Preliminary analyses on both datasets can be found in the "data_overview" notebooks.
The emergence of DVDs in the 1990s had a resounding impact on the film industry, providing a wider accessibility to movies and a new revenue stream. The popularity of DVDs meant that even if a movie did not perform well at the box office, studios could still generate revenue through sales of DVDs. Throuhgout the 2000s, however, the industry shifted away from physical media to a digital streaming industry, pushing studios to rely on successful theatrical releases notably, blockbusters.
In this project, we aim to characterize the impact of the DVD phases on the movie industry using the TMDB database. We created three distinct phases (eras) with the help of DVD release data:
- The pre-DVD era
- During the DVD era
- The post-DVD era
Through our initial analysis, we examined shifts in financial aspects like budget and revenue, alongside shifts in the types of productions companies making movies. We then analyze how genre and theme preferences evolved across time. Ultimately, we aim to understand how changes in distribution models influenced the business and creative sides of filmmaking.
- TMDB 1M Movies: This dataset contains information about 1 million movies, such as release date, revenue, budget, genre, runtime, companies and countries of productions,
movie plots, and languages spoken in the movie. It contains movies between 1976 and 2023, which is particularly useful
as it allows us to do an analysis of movies that were released pre-DVD era (<1997), during the DVD era (1997-2013), and post-DVD era (>2013).
- Note: Due to the lack of data in the CMU dataset, we use the TMDB dataset as our main data source to perform comparisons between pre, during and post DVD eras.
- DVD rentals: This DVD rentals dataset allows us to approximate the trends of DVD popularity, which we use to define our cut-off dates for pre-DVD versus post-DVD eras.
-
Revenue: DVDs provide another revenue stream to production companies, but did they have a noticeable effect on overall movie revenue e.g. does revenue increase with the rise of DVD sales?
-
Budget: how did DVDs impact small, medium and large production studios?

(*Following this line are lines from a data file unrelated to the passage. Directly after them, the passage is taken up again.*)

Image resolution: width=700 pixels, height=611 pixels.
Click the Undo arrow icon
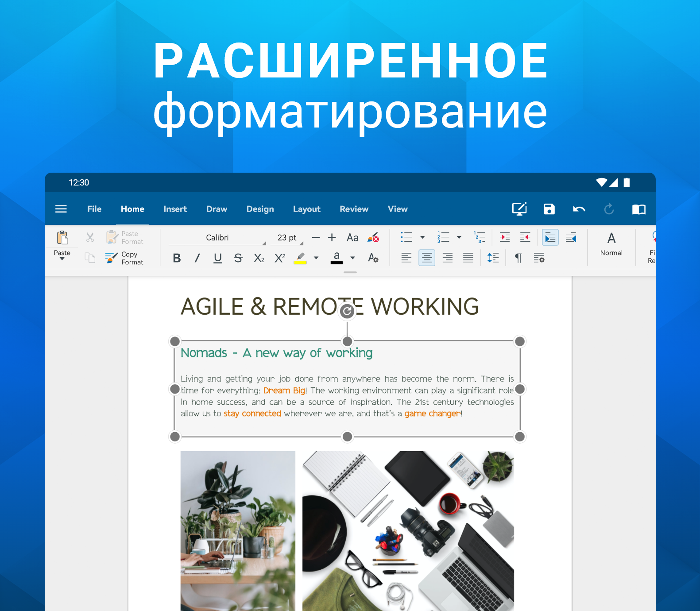(579, 209)
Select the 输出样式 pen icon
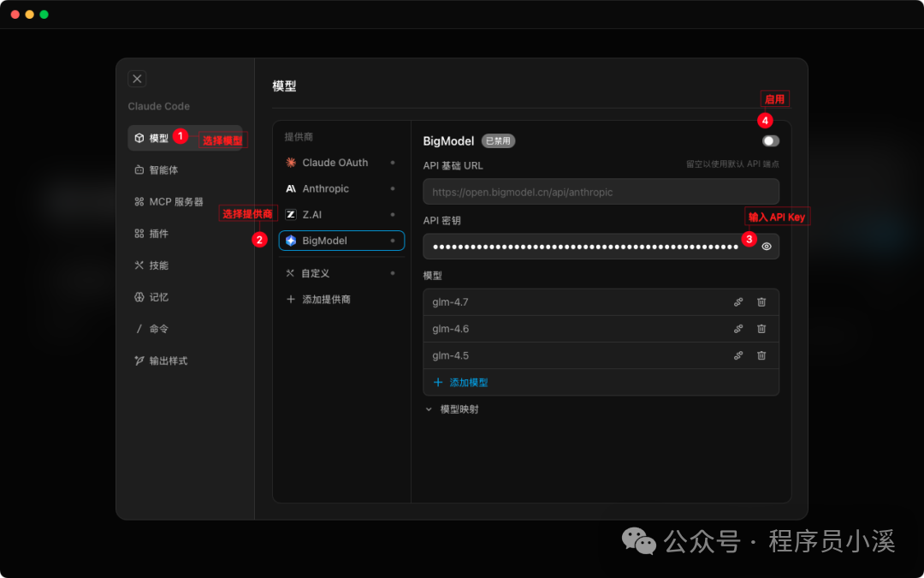The height and width of the screenshot is (578, 924). [139, 360]
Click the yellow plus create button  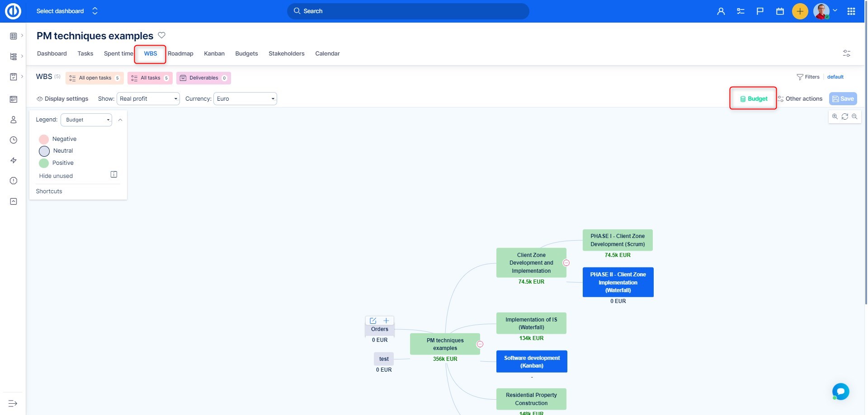800,11
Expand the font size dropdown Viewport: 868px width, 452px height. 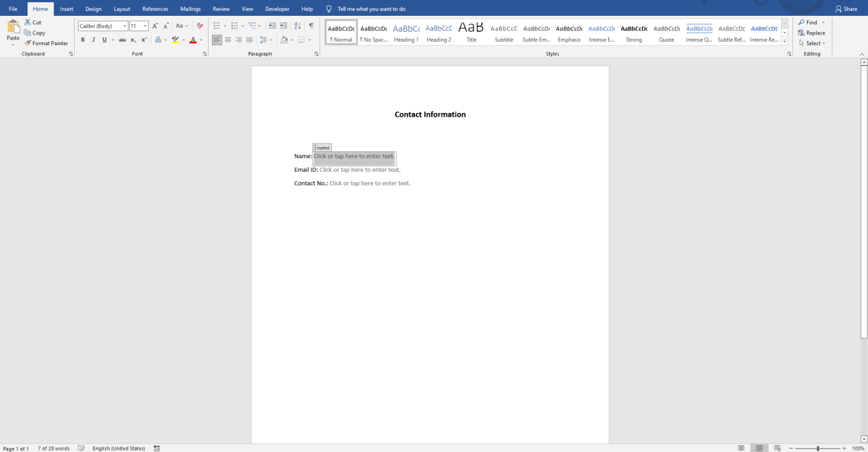[x=145, y=26]
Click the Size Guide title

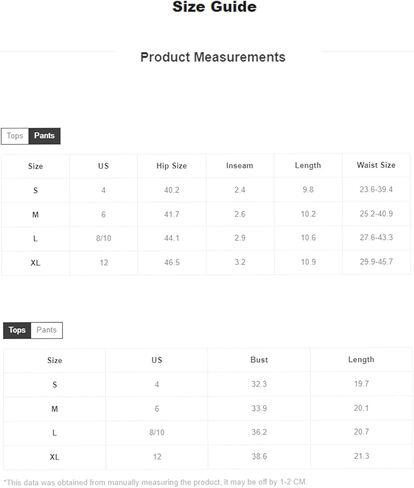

- Subquestion 1 : Did DVDs level the playing field for low-budget movies by providing smaller production companies a way to distribute their movies without relying on costly theatrical releases?
- Subquestion 2 : Did the fall of DVDs impact low and mid-budget movies ?
- Subquestion 3 : Did the decline in DVD sales influence production companies to release more "theatrical" i.e., high budget - high revenue, movies?
-
Production:
- Subquestion 1 : Is there a change in dominant production companies during the different eras?
- Subquestion 2 : Are new players entering the market post-DVD era? Is there a significant change in the production companies market share?
-
Genres: How did the rise and fall of the DVD era influence the emergence of new genres and the decline of older ones?
- Subquestion 1: Did the DVD era encourage new genres due to increased accessibility outside of theaters?
- Subquestion 2: How did DVD sales impact the genres of low-budget vs high-budget movies?
- Subquestion 3: are there differences in major themes within genres between the different DVD eras? For instance, does the release of DVDs allow for more niche themes? Does the decline of DVD sales lead to more universal themes?
Task 1: Revenue analysis
To observe whether there are differences in revenue between the different eras, we first use visual representations such as comparing frequency distribution and cumulative revenue distributions between eras. To determine whether such differences are significant, we use statistical tests such as t-test to qualify the difference mean or median revenue and chi-square test to evaluate the differences in revenue distributions between DVD eras.
Task 2: Budget analysis
We first use graphical assessments to observe shifts in budgets between the DVD eras:
- Plot the mean budget across time, corrected for inflation or not
- Plot histograms to visualize the distribution of budgets across DVD eras ; this is done in a cross-era manner to visualize the shifts in budget distribution.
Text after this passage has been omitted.